▸ Task inputs

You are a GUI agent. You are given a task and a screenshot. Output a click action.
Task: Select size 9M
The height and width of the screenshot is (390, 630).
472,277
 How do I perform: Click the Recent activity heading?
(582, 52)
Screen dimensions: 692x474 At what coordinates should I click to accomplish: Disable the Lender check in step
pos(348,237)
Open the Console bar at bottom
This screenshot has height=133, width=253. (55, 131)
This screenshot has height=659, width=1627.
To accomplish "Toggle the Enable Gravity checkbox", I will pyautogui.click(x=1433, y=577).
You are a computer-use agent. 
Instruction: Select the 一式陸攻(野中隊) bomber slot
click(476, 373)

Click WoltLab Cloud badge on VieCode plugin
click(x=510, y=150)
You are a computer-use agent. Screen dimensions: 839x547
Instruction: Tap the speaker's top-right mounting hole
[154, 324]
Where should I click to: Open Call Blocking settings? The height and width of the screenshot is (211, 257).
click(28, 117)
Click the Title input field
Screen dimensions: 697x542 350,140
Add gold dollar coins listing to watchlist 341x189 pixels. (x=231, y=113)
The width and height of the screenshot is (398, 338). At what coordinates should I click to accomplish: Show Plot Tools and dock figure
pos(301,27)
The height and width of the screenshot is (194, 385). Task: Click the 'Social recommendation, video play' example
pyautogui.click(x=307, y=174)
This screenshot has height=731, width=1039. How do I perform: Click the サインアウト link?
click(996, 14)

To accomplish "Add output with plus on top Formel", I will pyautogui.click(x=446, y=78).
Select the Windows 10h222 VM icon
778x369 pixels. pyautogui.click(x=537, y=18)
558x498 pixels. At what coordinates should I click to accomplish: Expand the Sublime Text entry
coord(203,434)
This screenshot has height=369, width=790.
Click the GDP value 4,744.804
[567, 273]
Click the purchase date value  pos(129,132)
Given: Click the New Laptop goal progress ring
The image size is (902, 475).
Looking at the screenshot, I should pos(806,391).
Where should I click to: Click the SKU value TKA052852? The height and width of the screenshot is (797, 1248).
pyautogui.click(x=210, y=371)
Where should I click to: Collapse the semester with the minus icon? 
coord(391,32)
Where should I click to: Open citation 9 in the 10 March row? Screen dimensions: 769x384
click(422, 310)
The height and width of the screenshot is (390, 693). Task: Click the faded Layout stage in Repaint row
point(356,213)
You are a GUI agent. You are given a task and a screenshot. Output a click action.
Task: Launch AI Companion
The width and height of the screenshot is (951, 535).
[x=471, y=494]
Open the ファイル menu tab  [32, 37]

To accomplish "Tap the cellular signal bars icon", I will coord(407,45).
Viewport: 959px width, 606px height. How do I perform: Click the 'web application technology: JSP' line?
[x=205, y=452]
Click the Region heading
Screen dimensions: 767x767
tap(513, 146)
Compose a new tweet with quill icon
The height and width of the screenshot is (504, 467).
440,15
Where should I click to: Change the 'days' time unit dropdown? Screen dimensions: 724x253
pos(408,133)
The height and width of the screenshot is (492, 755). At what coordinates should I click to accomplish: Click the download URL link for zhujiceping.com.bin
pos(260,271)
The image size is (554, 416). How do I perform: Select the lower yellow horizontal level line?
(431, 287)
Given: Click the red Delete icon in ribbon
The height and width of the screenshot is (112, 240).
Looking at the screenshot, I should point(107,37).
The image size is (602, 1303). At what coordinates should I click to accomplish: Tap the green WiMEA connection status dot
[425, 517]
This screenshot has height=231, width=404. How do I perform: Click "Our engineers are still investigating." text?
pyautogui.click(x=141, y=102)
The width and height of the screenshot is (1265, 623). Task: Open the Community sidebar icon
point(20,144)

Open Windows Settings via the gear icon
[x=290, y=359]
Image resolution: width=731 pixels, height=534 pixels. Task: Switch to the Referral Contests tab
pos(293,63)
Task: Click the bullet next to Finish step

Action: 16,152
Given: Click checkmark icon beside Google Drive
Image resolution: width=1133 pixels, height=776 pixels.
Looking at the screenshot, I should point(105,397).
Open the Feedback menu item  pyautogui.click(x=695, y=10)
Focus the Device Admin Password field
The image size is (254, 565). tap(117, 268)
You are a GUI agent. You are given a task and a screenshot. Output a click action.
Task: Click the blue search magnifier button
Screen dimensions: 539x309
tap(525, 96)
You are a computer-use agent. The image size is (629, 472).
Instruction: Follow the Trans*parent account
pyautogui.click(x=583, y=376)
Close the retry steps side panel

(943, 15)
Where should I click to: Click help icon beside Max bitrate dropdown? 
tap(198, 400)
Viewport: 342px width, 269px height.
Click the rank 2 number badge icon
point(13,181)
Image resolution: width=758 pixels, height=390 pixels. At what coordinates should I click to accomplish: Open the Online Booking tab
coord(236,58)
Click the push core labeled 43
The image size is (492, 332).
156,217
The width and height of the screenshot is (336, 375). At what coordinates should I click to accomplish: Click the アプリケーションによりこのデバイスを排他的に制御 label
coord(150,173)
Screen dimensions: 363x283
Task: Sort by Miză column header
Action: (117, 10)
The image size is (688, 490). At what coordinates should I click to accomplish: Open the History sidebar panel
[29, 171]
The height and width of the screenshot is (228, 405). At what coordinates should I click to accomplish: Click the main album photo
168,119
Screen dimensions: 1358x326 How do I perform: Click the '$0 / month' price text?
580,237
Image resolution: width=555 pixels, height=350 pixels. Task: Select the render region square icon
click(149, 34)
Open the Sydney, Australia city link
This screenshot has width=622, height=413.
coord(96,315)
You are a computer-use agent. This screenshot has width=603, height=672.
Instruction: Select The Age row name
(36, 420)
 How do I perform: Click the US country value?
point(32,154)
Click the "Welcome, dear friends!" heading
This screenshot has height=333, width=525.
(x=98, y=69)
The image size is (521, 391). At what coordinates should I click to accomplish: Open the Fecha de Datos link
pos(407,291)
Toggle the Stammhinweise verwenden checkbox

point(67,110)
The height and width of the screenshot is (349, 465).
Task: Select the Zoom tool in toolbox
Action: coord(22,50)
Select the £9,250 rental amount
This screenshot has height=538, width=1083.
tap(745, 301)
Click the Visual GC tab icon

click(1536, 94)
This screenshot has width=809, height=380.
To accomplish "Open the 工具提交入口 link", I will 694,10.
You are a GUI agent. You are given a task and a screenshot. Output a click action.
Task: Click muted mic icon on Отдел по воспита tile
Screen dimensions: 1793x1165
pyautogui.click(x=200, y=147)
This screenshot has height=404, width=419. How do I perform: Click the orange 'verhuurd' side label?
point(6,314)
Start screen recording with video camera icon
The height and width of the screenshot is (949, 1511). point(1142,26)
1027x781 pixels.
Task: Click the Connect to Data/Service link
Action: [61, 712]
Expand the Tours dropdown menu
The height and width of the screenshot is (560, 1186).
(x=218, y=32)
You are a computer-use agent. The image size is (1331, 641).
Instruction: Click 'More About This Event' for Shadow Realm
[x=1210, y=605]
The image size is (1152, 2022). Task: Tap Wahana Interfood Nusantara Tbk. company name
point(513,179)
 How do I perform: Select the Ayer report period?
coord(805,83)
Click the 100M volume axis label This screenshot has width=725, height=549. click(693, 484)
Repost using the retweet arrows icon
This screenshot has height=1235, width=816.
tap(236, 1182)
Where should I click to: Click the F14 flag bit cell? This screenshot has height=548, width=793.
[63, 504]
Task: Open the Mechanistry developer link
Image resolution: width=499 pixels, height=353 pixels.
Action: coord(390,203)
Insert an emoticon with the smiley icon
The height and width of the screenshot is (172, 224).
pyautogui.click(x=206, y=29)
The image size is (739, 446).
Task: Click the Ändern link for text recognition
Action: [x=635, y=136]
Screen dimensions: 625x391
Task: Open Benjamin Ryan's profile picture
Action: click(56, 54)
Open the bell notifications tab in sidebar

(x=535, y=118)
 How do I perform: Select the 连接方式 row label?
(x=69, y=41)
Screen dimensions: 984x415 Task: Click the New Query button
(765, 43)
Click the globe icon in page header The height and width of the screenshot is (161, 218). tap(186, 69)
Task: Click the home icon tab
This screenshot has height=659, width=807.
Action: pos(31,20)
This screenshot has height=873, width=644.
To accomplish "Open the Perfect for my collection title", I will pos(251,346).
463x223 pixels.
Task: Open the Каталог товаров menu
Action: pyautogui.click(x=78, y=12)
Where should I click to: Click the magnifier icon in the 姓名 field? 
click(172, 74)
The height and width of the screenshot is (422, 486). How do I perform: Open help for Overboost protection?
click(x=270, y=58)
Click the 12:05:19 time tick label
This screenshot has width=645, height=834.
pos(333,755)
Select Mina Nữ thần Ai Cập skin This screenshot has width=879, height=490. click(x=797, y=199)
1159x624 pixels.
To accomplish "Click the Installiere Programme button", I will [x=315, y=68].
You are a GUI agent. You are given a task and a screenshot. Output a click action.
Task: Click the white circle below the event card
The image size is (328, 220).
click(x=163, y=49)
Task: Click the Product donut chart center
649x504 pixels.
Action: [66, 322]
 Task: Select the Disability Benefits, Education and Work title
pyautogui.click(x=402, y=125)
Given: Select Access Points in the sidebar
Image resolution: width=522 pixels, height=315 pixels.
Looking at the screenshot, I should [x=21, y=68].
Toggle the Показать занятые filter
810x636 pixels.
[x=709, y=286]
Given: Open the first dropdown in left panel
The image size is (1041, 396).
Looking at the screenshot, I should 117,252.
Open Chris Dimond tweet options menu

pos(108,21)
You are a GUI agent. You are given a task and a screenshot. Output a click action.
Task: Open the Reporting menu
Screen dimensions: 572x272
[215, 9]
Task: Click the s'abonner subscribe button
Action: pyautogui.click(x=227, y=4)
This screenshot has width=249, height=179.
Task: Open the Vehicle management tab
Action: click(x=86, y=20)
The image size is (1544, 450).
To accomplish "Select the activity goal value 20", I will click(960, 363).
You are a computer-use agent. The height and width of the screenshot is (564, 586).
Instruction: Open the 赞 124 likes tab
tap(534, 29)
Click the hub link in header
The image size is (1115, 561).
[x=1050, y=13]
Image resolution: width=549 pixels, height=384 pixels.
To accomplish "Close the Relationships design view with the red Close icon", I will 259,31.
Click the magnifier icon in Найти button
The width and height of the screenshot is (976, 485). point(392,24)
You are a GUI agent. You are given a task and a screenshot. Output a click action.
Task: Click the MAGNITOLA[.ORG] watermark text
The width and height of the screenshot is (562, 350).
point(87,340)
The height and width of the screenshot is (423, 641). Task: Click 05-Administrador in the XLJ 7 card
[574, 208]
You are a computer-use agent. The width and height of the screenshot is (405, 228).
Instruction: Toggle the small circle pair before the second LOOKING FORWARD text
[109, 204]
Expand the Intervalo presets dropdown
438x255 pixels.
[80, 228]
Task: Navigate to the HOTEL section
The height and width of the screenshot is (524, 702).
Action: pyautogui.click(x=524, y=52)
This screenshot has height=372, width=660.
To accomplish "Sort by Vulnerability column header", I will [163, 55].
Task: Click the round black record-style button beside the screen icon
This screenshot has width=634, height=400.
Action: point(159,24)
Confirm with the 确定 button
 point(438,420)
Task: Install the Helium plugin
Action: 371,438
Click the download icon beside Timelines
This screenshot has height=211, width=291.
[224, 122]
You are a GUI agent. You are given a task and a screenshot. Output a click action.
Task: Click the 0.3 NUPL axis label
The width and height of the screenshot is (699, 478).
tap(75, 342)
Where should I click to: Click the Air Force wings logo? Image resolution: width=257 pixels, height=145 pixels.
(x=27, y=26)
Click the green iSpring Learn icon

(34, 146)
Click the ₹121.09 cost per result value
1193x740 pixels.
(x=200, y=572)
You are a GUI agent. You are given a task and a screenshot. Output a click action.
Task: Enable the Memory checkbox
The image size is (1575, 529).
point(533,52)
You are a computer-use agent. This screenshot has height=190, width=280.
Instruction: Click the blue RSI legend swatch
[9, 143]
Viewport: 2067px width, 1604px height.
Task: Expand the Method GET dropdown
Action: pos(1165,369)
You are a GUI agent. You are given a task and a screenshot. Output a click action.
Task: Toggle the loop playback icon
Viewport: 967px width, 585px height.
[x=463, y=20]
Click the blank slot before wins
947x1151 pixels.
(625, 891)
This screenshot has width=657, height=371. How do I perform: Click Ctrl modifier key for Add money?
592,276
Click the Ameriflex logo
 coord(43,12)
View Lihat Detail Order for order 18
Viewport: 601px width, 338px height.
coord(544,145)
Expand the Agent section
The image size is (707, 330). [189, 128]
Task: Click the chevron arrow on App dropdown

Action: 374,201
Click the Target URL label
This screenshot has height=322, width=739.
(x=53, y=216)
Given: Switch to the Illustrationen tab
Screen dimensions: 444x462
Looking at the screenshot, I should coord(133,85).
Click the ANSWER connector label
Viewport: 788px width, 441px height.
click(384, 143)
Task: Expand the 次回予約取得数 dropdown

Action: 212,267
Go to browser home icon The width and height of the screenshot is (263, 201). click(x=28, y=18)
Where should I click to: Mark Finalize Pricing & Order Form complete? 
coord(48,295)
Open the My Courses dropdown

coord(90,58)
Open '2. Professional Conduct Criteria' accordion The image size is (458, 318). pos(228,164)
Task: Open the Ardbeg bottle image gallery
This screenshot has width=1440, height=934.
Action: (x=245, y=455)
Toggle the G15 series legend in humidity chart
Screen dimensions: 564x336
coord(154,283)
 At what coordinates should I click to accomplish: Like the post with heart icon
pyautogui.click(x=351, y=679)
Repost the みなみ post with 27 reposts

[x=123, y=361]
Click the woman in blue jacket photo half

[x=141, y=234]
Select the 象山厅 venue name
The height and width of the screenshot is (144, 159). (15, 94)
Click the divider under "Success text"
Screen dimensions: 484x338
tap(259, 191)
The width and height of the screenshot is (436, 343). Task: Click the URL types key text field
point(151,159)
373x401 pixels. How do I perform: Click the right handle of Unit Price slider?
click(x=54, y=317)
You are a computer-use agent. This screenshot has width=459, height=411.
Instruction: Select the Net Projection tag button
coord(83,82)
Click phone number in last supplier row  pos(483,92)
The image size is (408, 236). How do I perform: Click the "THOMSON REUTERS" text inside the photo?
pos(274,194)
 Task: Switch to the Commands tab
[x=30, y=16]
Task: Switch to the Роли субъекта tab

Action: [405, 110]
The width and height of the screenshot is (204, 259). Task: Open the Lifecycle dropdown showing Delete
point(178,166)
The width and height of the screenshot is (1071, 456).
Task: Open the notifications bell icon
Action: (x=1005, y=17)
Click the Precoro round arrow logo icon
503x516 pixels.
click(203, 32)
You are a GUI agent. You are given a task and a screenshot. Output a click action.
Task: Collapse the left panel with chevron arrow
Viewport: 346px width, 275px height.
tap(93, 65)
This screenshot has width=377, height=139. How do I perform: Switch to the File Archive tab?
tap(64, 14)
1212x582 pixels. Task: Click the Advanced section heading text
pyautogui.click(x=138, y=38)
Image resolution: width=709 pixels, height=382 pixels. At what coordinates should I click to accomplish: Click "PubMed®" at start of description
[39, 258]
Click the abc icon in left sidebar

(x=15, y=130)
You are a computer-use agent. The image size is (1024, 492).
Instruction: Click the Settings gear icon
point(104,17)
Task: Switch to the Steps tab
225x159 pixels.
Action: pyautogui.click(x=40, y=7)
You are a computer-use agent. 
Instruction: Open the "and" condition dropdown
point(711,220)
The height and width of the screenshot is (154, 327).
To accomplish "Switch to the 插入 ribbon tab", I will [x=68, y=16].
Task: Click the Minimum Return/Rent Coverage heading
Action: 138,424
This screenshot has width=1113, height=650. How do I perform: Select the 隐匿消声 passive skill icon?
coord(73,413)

▸ Task details
Please determine how many lines of the listing above include the word "chart" and state only that number.

▸ Answer
2